Repeat the lines from the one containing "Where should I" through the end of the listing exactly, both ends included. Do not carry over any pictures.

* INFORMATION:
.....

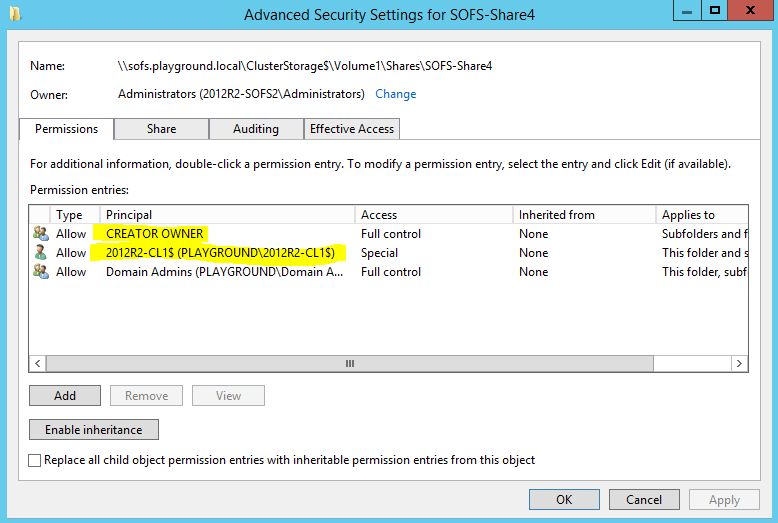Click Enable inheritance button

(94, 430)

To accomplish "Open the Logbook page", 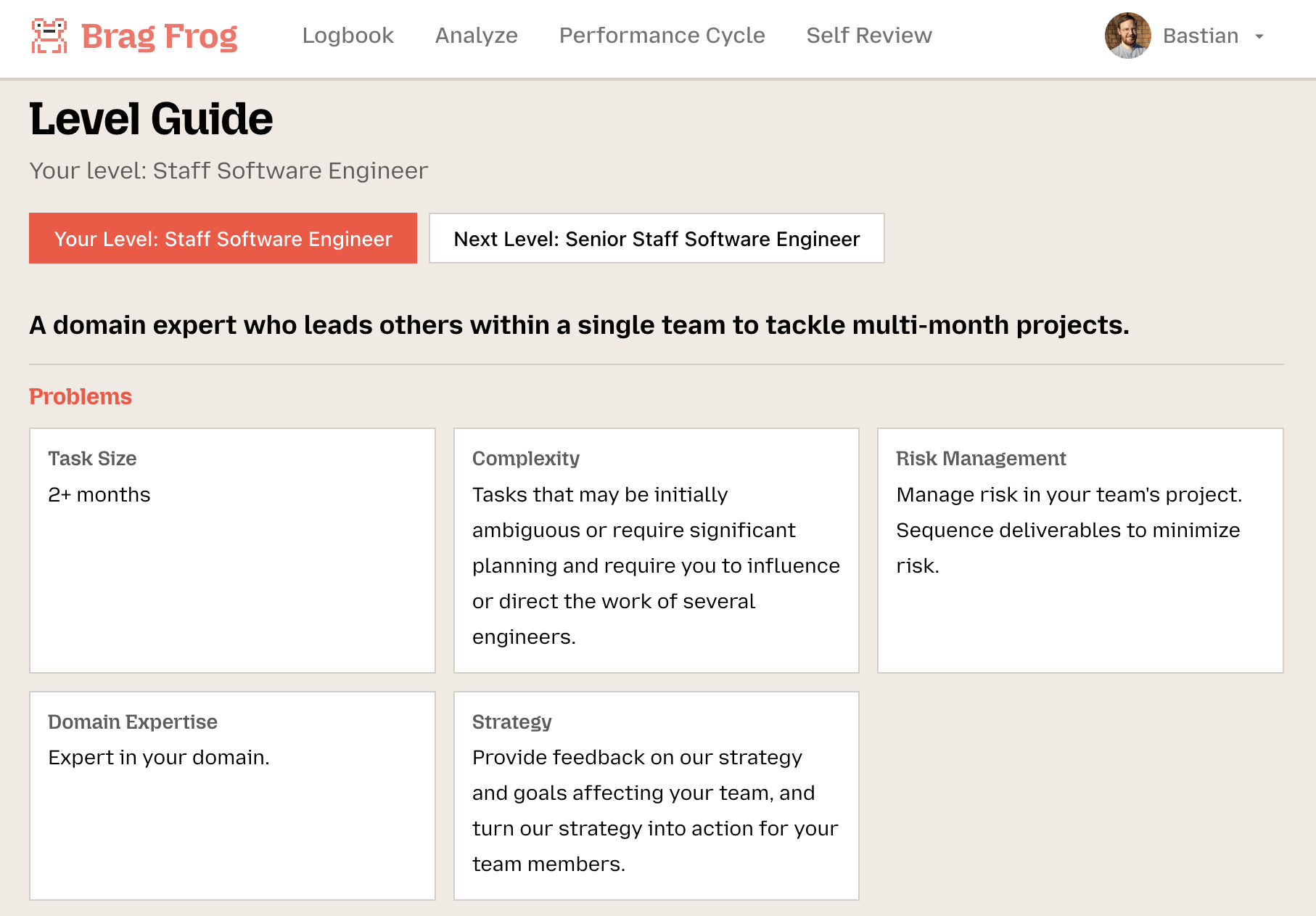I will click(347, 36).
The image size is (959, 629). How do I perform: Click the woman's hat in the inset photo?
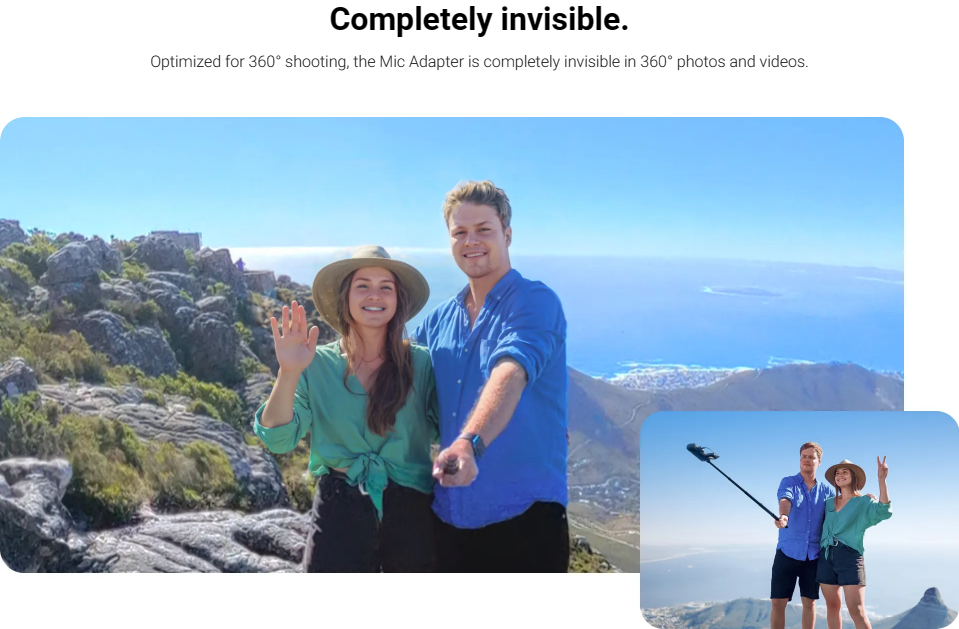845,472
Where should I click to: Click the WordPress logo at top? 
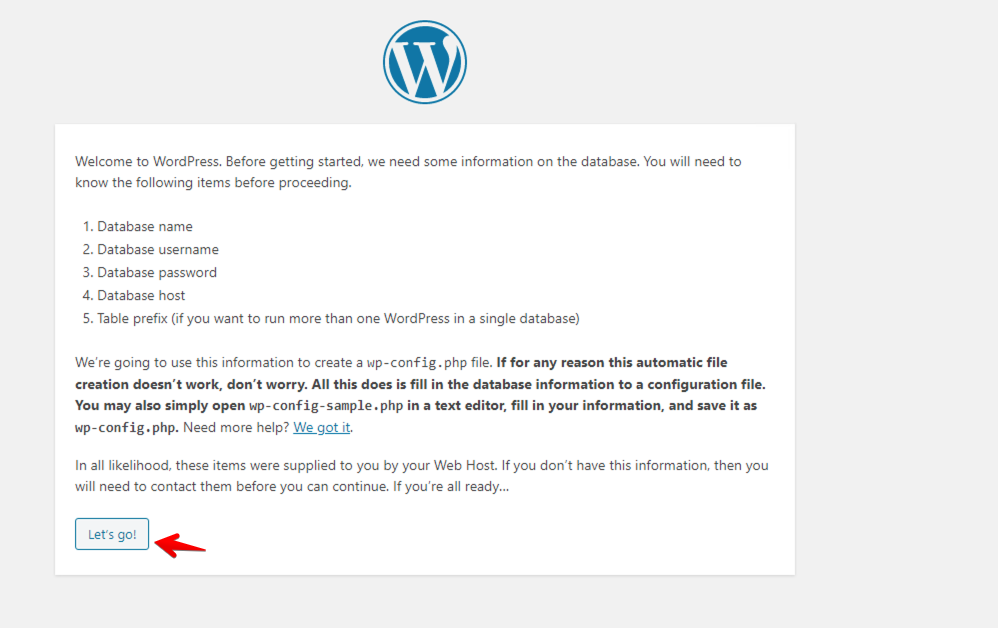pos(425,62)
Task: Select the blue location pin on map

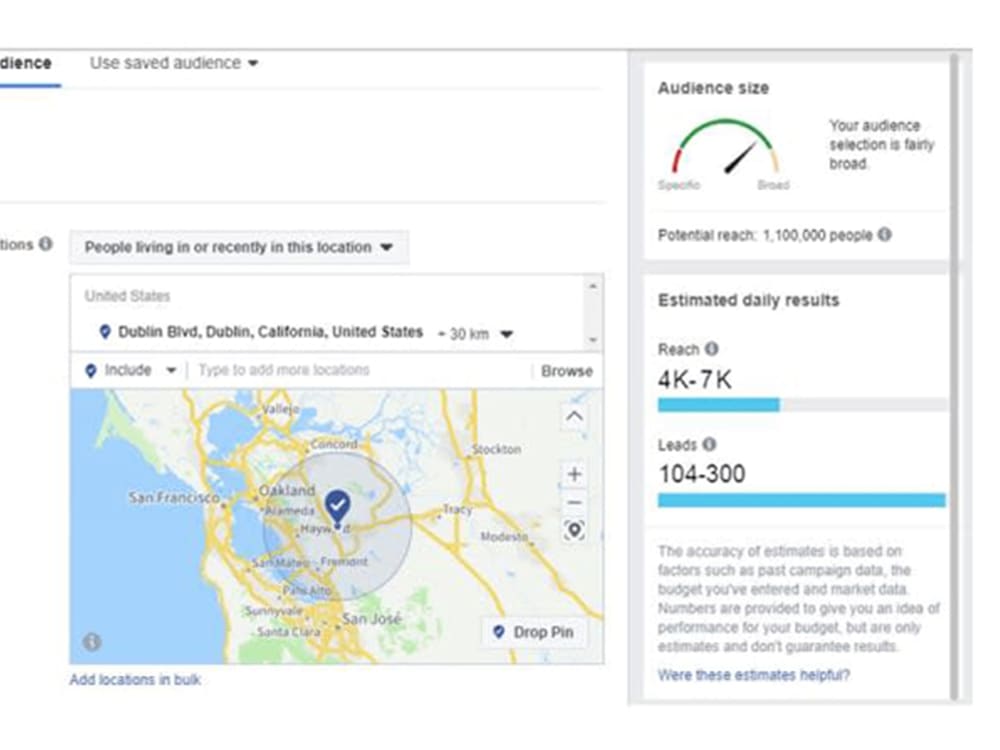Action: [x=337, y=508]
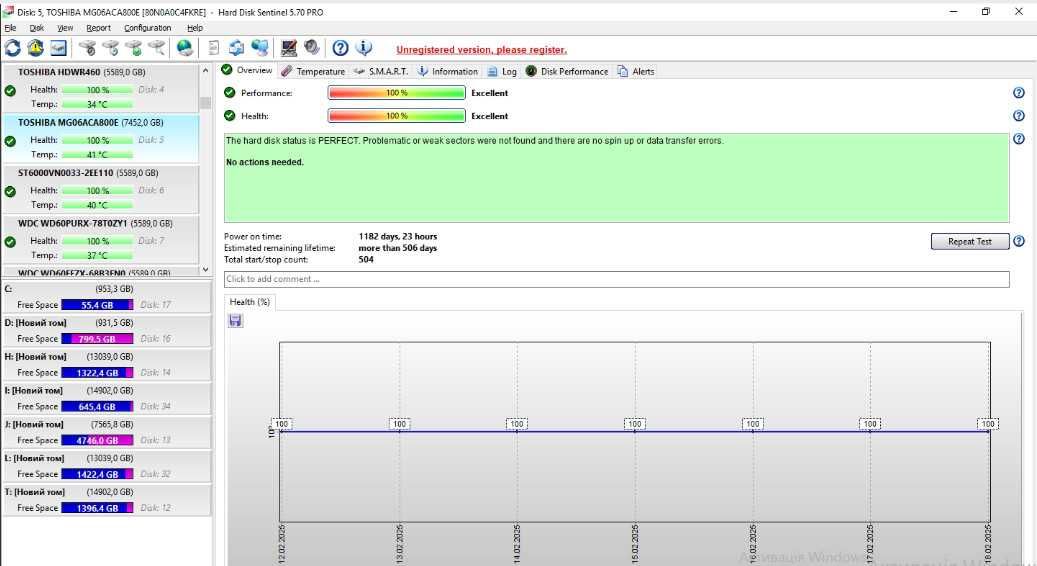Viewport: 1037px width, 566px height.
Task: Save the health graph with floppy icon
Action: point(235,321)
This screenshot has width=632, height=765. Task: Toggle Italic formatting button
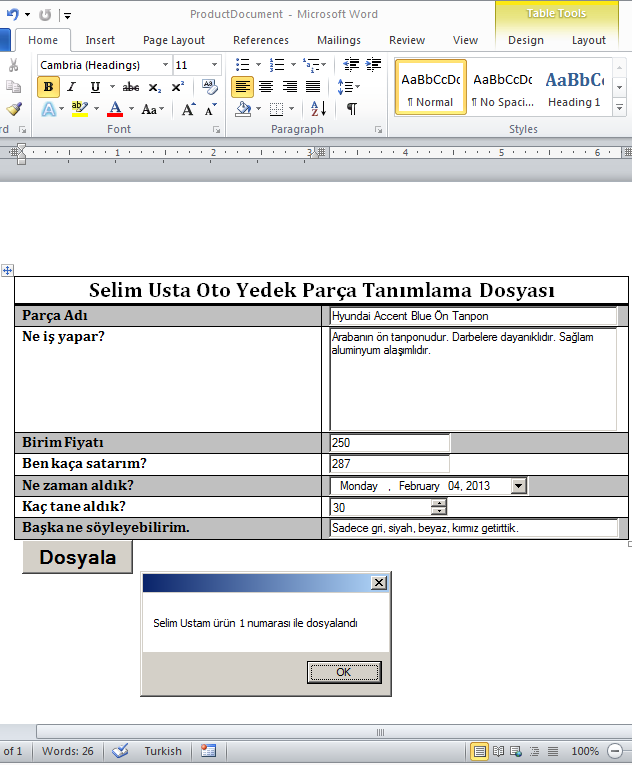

.....

* ANSWER SECTION:
Where should I click to: Click the WordPress logo at top? 
pos(425,62)
Task: Select the blue location pin on map

Action: [x=337, y=508]
Viewport: 1037px width, 566px height.
Task: Save the health graph with floppy icon
Action: point(235,321)
This screenshot has width=632, height=765. Task: Toggle Italic formatting button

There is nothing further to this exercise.